However, experiencing the joys of football also opens one up to experience its pain. After all, is there any feeling more fleeting than the joy of victory? A. E. Housman wrote that the laurel withers quicker than the rose, and as a Chelsea fan, the pleasure of seeing the team crowned champion in May was already tempered with worries about next season. For centuries, when a new pope assumed office, his procession to the Vatican would be punctuated by the master of ceremonies halting him, burning flax, and shouting mournfully that thus passes the glory of the world. I personally think that would make a fantastic addition to every champion’s victory parade.
Regardless of what happened last season, August always brings enthusiasm. A newly signed striker promises excitement, while the new center-back will usher in a period of solidity heretofore unknown in the history of the club. Maybe. What a new season really brings is hope – a belief that THIS year, it will be different. If not this year, then definitely next year, and so and so on. If there is never an ultimate winner and with hope constantly, damnably springing eternal, why bother with the present? With enough perspective, every season, whether good or bad, becomes meaningless. A gamer recently simulated 1,000 years of English soccer on Football Manager; I was intrigued and read the article hoping for… something. Surely after a 1,000 years there would be a champion of the football. There wasn’t. It went on, interminably.

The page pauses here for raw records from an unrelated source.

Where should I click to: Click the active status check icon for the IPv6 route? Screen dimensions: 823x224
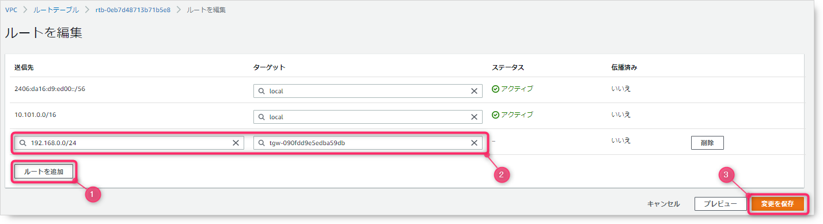click(x=495, y=89)
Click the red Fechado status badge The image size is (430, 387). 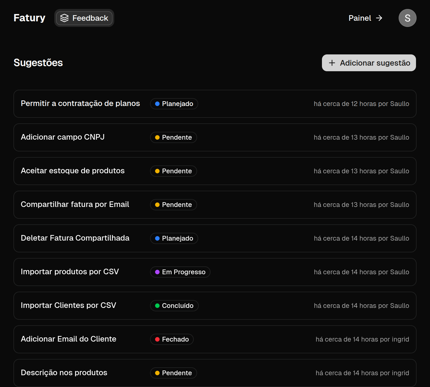[x=172, y=339]
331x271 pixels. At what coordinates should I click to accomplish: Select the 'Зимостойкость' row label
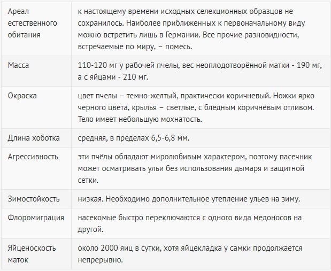[34, 199]
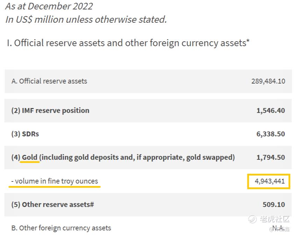
Task: Click the "As at December 2022" date line
Action: (x=49, y=6)
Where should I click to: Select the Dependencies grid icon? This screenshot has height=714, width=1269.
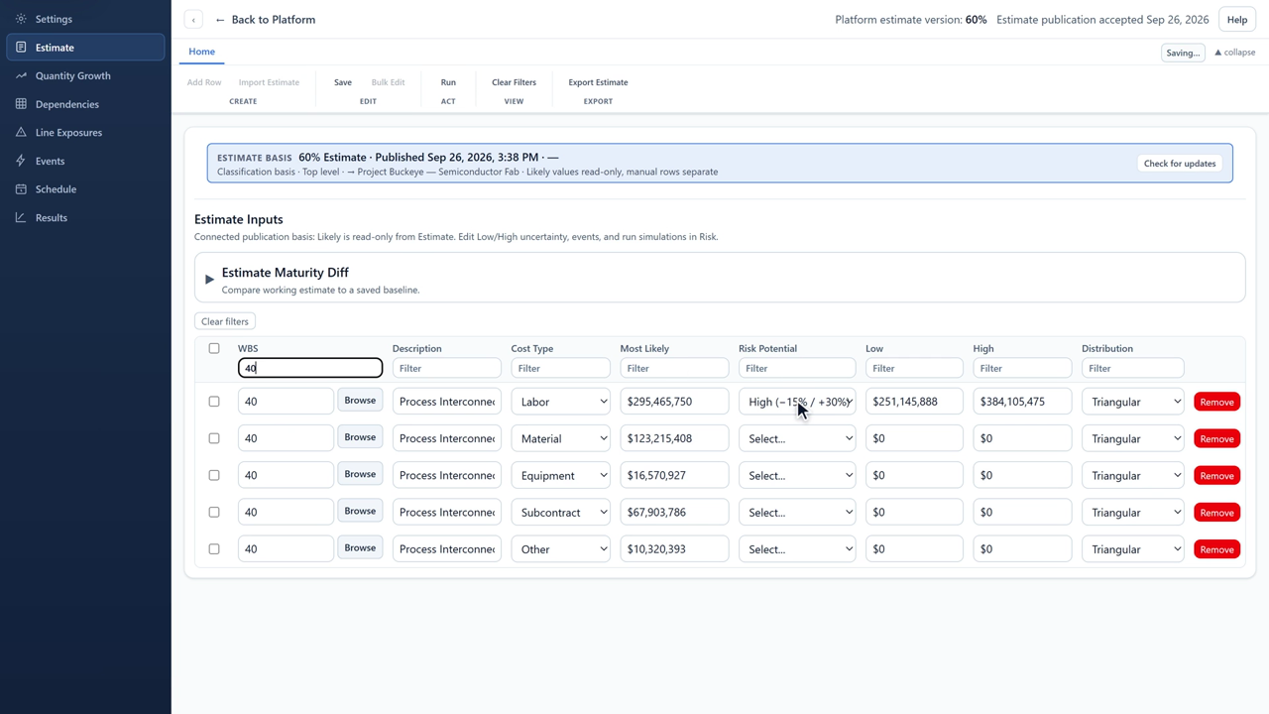coord(21,104)
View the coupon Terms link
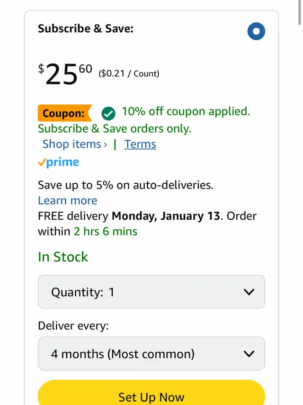303x405 pixels. click(x=140, y=144)
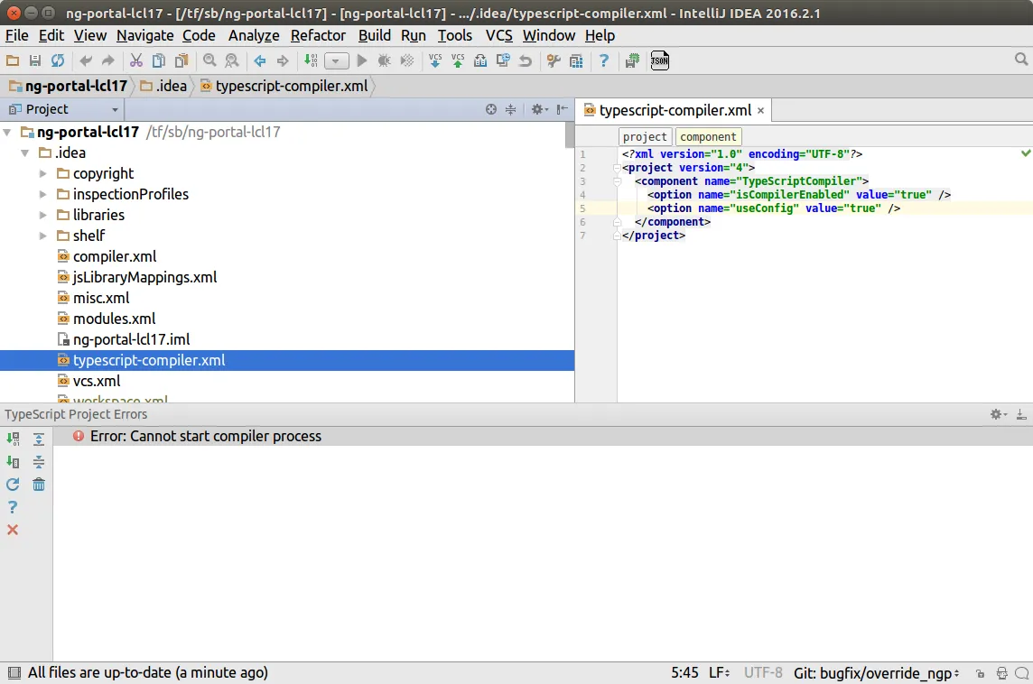
Task: Open the Project view dropdown
Action: click(115, 109)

If I accept that this whole sports thing is without objective meaning – and I suppose on a rational level I do – then that means every game I watch or play has the potential to be either exquisite or excruciating. The fact that I’m genuinely excited ahead of each new season leads me to believe I find it all (the pleasure, the pain, the worry, the fear, the anger, the joy, Diego Costa) exquisite. I have chosen to participate in the playing or viewing of football knowing it is ultimately meaninglessness, but existentially marvelous. It’s a willful act of authenticity pursued to the end of time.
As we enter into spring, we enter the most soul-sapping point of football’s calendar. It is becoming more and more obvious who will win the title, who will be relegated, and who are simply making up the numbers. Interest is starting to wane. No wonder T.S. Eliot called April the cruelest month; he must have been Arsenal fan. And, yet, there is still beauty to be found.
That joy can be found by becoming deeply absorbed in the game. In the documentary Zidane: A 21st Century Portrait the filmmaker follows the Madrid maestro in a tight close up for an entire match; Zidane is so engaged in the activity, he does not realize he repeatedly, unconsciously drags the toe of his boot across the grass. I thought of Konstantin Levin from Tolstoy’s Anna Karenina. Throughout the novel, he frustratedly searches for meaning in his life. In one of the most beautiful chapters of a beautiful book, Levin loses himself in his work, mowing hay in the fields.
Coming off the pitch after a hotly contested Sunday league game, I feel the same exhilaration and peace Levin felt in the “the moments of unconsciousness in which it seemed not his hands that swung the scythe, but the scythe mowing of itself, a body full of life and consciousness of its own… These were the most blissful moments.” Asking me why football matters is like asking Billy Elliot what it feels like when he dances: it’s not only a game. It’s electricity.